Dans sa forme moderne, qui regroupe (avec quelques nuances) les entreprises à forme coopérative, les mutuelles et les institutions sans but lucratif, l’Économie Sociale a vu le jour en France en 1977 et s’y est institutionnalisée en 1982. Elle s’est ensuite rapidement étendue à la Wallonie et au Québec. Ce n’est que quelques années plus tard qu’elle s’est réellement internationalisée, d’abord vers le monde hispanophone, puis à l’ensemble du Canada, enfin à divers pays européens, au Japon, à la Corée et au Maroc. Elle rencontre en revanche une grande incompréhension dans d’autres pays, notamment dans le monde germanophone et aux États Unis, où d’autres modèles d’organisations, fruits d’une Histoire et d’une culture différentes, occupent un créneau comparable et rendent celui-ci inaccessible à de nouveaux entrants.

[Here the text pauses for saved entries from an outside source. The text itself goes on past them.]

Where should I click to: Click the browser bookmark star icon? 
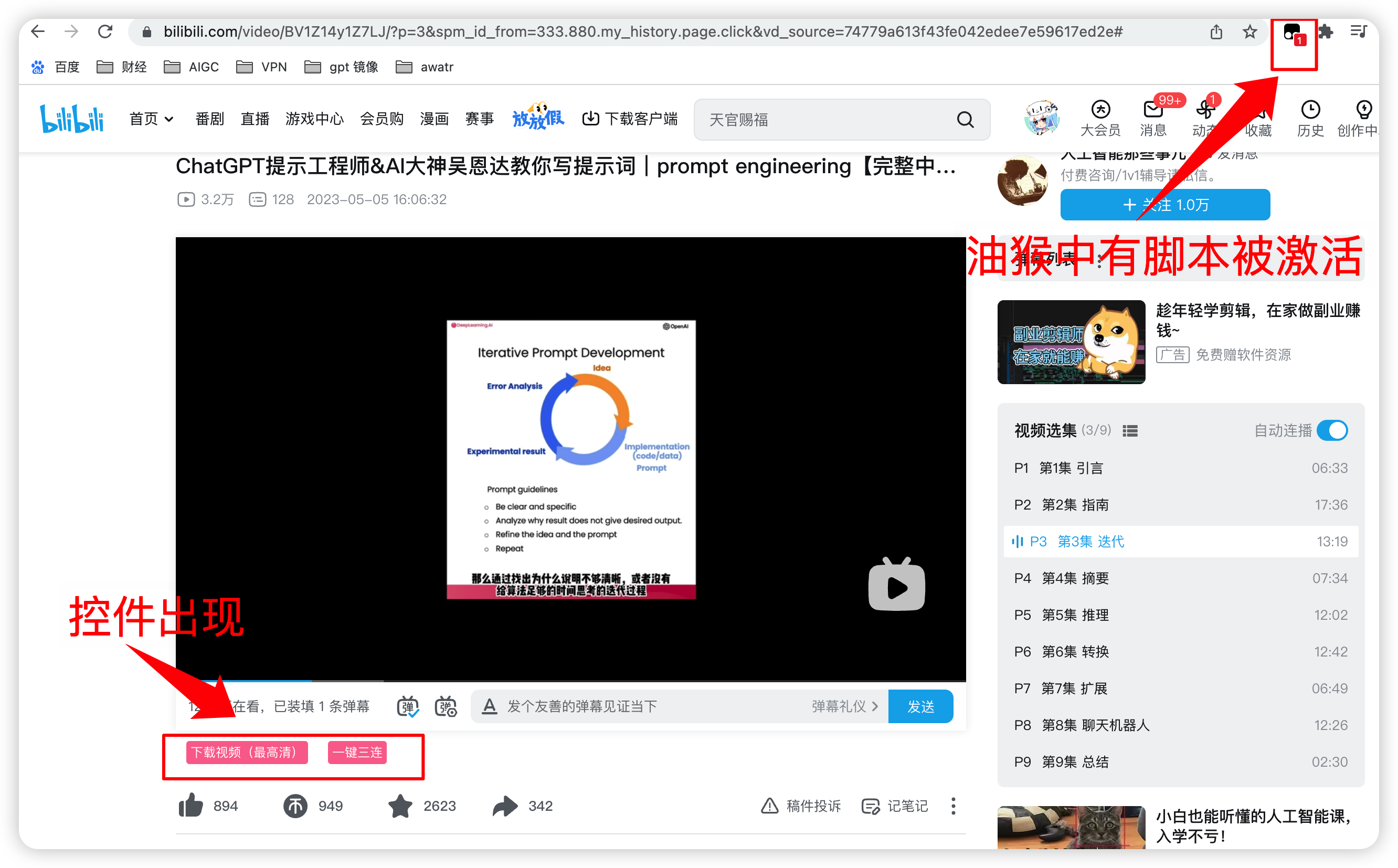1249,31
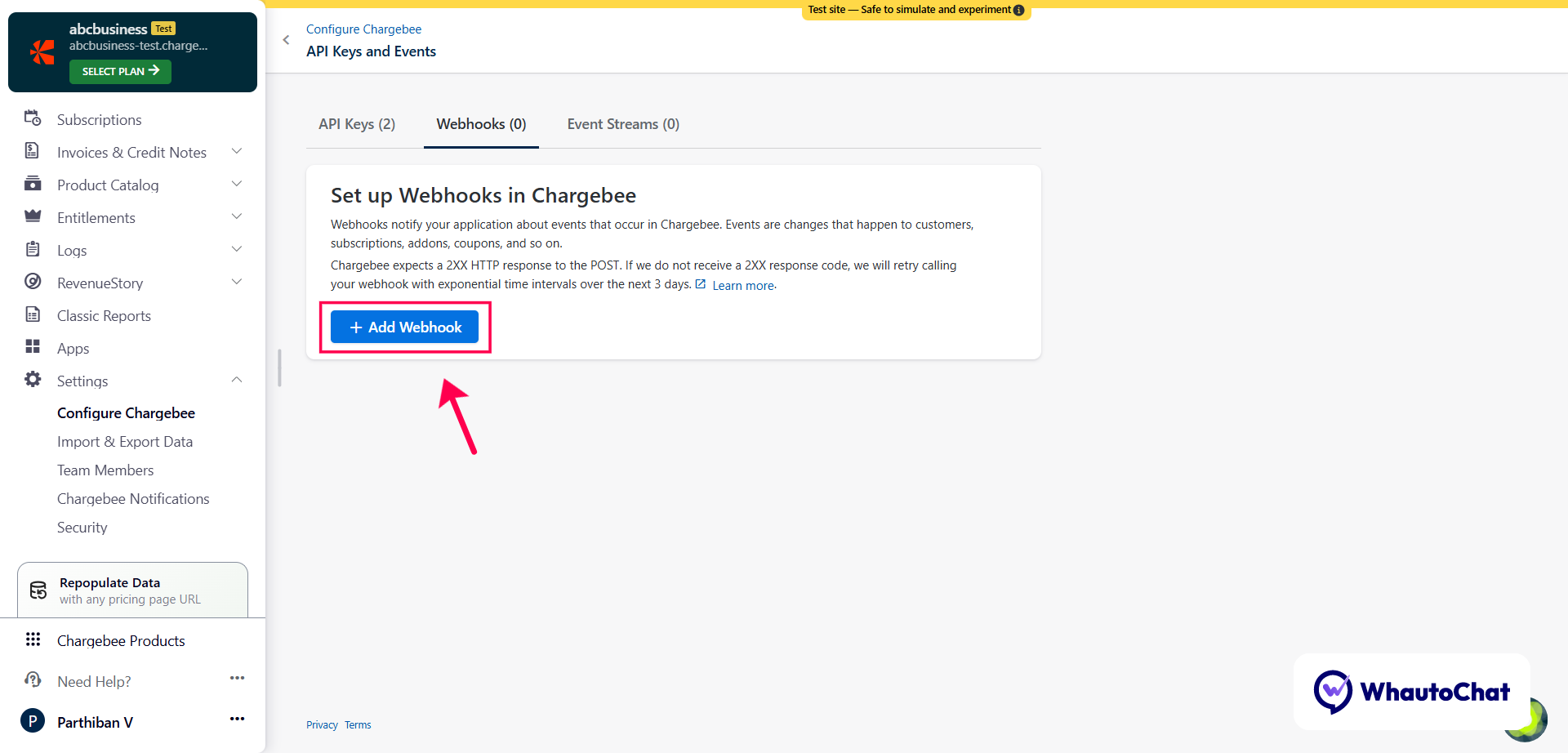Screen dimensions: 1568x753
Task: Open the Learn more link
Action: tap(742, 285)
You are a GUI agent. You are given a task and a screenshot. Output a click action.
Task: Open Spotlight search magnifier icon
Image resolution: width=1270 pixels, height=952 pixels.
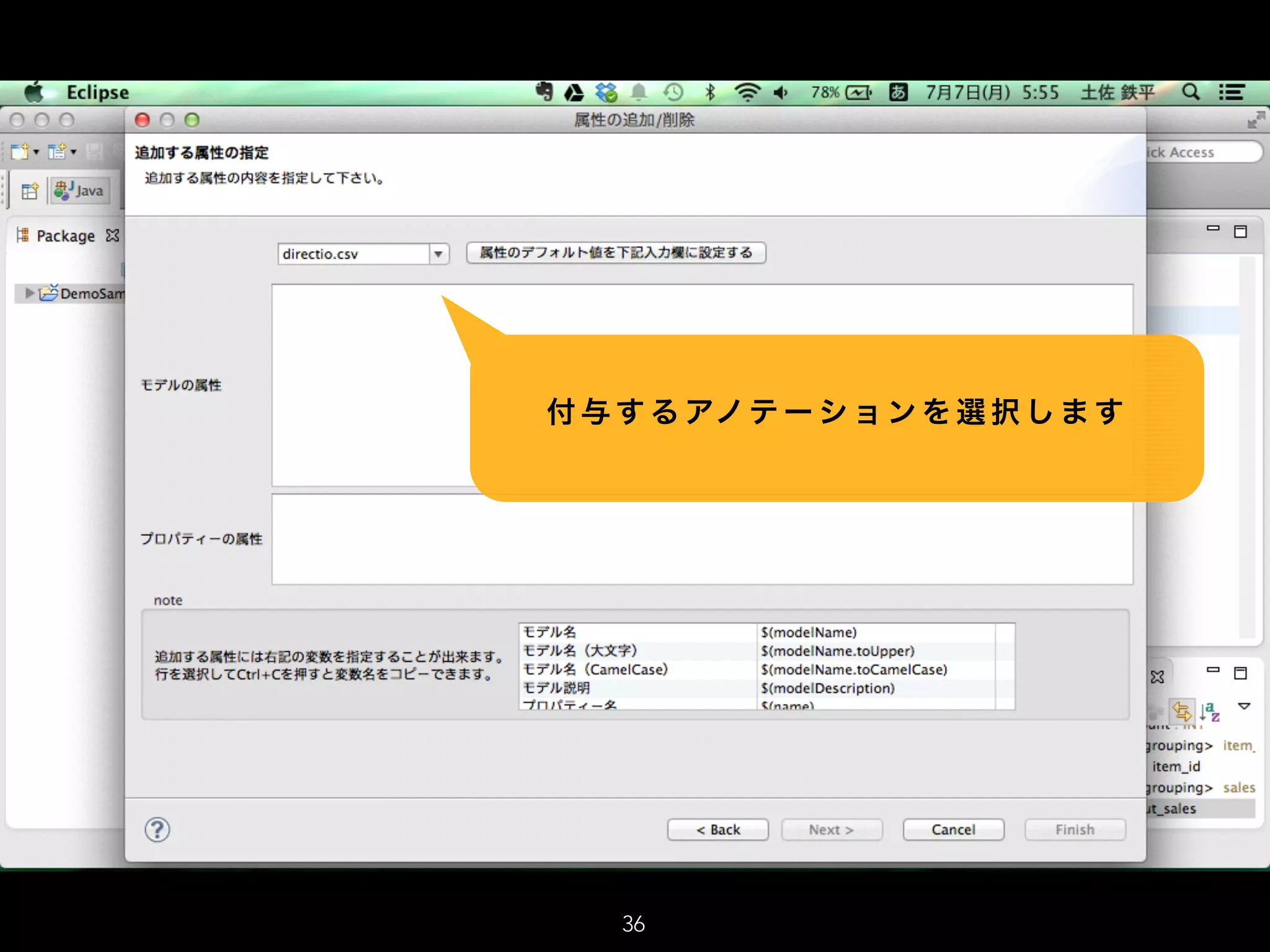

La sphère francophone, qui certes a perdu sa prédominance, et qui ne tire aucun bénéfice de son antériorité, reste néanmoins une composante majeure de l’Économie Sociale mondiale. Mais elle n’y est guère visible en tant que telle, car aujourd’hui, l’Économie Sociale qui a gagné un second S en devenant l’ESS (Économie Sociale et Solidaire) s’est organisée en divers réseaux établis sur des bases tantôt sectorielles, tantôt géographiques, où la langue de communication dominante est désormais l’anglais. Cette situation peut sembler paradoxale, car l’ESS n’existe guère dans les pays anglo-saxons où personne ne comprendra la locution social economy pourtant adoubée par l’Union Européenne et qui semble ne servir qu’à un dialogue maladroit et réducteur entre francophones, hispanophones et locuteurs tiers.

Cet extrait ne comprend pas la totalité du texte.